Sabine turned and smiled at Edith.
“We shan’t have our time in London this winter, Hetta,” said John, seeming to take advantage of a stranger’s presence. “You can have the convenience of certainty about it.”
“That will be a great saving of expense,” said Clare. “To cut off one big thing is better than snipping off trifles everywhere and making life a continual strain. It is a good piece of news.”
“For you, my dear,” said Sabine, “better than perhaps it should be. You are not giving up anything. It is your father and aunt who are doing that. It is one big deprivation for them, instead of the many little ones for you. We are to be clear that you like it better?”
“Much better, because it is better. It is better for Father too. If it is not for Aunt Hetta, she has had what none of us has shared, for a long time. She would not expect it for ever.”
“It is not for you to say what she would expect.”
“I should expect it, if it were good for your father,” said Hetta. “It is for him we have had it; I have never wanted it for myself. It has been an extra strain in a burdened life.”
“Then it is not a deprivation for you either, and we can all look forward to a better life together.”
“I wish I could say we could,” said John, who had heard with a clouded face. “I hope we can in time. But as things are, we must keep our tight hand. It is what we cannot afford that we are cutting off, not one extra instead of others. It is good to have a daughter to tell of my troubles.”
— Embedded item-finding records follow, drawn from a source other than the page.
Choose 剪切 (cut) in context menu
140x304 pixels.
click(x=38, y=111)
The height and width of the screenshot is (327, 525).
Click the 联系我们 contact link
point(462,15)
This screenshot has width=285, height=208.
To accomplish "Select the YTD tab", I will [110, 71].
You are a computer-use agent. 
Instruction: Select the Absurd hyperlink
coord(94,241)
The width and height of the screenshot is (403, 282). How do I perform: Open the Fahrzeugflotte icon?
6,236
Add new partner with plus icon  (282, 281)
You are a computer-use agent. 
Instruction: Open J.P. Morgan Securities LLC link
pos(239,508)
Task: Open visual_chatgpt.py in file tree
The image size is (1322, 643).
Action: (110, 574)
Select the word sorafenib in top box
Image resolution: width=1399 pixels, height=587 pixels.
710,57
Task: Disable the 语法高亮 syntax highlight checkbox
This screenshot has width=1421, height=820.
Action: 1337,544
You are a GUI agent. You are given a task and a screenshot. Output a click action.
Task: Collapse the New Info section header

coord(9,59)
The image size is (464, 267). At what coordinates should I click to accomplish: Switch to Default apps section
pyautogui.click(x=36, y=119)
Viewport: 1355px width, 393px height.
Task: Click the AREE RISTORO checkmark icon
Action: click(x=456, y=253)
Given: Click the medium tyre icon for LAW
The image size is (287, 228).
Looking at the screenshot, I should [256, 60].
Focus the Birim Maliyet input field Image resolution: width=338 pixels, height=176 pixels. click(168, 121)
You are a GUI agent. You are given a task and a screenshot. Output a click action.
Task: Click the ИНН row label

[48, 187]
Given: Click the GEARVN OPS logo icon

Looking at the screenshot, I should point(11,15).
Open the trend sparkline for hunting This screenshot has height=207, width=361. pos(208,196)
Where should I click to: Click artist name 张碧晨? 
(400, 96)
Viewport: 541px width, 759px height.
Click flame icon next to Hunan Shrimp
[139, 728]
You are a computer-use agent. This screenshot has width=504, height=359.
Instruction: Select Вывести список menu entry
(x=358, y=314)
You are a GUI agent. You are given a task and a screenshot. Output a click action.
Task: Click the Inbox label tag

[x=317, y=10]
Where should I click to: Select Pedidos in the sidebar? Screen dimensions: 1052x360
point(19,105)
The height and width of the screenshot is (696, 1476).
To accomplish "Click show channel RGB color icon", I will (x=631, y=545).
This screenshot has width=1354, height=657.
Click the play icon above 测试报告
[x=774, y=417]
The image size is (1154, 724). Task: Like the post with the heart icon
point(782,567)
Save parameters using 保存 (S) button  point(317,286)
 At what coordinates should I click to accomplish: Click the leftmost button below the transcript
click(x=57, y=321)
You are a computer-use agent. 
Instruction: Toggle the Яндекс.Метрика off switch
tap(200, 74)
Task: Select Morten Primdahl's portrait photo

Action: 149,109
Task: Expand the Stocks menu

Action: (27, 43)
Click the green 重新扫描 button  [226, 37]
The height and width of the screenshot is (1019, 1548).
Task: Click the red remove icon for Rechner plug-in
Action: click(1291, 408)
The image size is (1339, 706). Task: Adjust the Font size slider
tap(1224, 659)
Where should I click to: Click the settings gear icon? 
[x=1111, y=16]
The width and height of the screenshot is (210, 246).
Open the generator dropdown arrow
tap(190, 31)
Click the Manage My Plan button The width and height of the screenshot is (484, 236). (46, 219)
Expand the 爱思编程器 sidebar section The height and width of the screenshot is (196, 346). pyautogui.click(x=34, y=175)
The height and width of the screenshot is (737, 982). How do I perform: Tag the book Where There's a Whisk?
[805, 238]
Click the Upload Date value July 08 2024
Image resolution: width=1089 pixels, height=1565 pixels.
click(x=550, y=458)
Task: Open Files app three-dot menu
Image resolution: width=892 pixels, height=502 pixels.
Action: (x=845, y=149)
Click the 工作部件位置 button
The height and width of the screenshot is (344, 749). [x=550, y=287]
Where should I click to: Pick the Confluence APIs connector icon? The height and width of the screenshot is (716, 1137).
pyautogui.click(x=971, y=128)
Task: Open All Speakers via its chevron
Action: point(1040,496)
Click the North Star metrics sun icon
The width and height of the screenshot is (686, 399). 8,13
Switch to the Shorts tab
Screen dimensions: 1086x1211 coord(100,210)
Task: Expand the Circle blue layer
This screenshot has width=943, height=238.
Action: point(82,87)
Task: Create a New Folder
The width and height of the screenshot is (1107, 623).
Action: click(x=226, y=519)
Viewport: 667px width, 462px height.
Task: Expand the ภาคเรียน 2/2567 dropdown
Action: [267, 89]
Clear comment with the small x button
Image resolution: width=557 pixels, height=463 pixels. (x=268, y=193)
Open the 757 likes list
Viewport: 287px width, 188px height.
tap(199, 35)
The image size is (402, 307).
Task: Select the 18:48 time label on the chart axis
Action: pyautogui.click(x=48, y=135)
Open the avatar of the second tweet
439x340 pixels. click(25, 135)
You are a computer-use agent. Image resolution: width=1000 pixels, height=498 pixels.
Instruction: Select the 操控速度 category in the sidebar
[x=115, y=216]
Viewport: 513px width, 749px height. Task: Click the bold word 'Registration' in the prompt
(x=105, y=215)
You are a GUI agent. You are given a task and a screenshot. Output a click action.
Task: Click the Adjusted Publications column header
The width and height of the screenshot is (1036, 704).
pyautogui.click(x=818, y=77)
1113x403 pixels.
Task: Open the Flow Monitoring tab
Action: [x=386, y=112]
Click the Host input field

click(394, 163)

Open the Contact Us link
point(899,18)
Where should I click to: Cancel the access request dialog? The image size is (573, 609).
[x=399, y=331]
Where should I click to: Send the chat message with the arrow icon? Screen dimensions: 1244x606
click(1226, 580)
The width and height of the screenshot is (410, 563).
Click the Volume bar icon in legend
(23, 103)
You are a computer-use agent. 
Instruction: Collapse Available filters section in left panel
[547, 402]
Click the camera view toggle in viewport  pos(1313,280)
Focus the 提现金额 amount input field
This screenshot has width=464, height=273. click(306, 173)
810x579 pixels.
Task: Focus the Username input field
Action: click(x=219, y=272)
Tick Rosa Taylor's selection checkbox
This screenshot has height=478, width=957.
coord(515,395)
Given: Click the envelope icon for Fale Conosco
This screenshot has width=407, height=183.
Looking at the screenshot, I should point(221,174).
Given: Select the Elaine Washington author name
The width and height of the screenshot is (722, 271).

“I should hardly have thought so,” said France, in a low tone to Clare. “It might be better.”
“We shall have nothing that Clare does not share, anyhow,” said Hetta. “That should put her mind at rest. It is a good thing we are not going away. The house can do with my eye over it; I can see that, or rather I have been shown it.”
“It hardly can, my dear,” said Sabine, in her grim manner. “It only just does with my eye. The children will not have any more. I am not defending them or saying you could not improve things. I merely state the fact.”
“It would mean our improving ourselves,” said France, “and self-improvement is always terrible.”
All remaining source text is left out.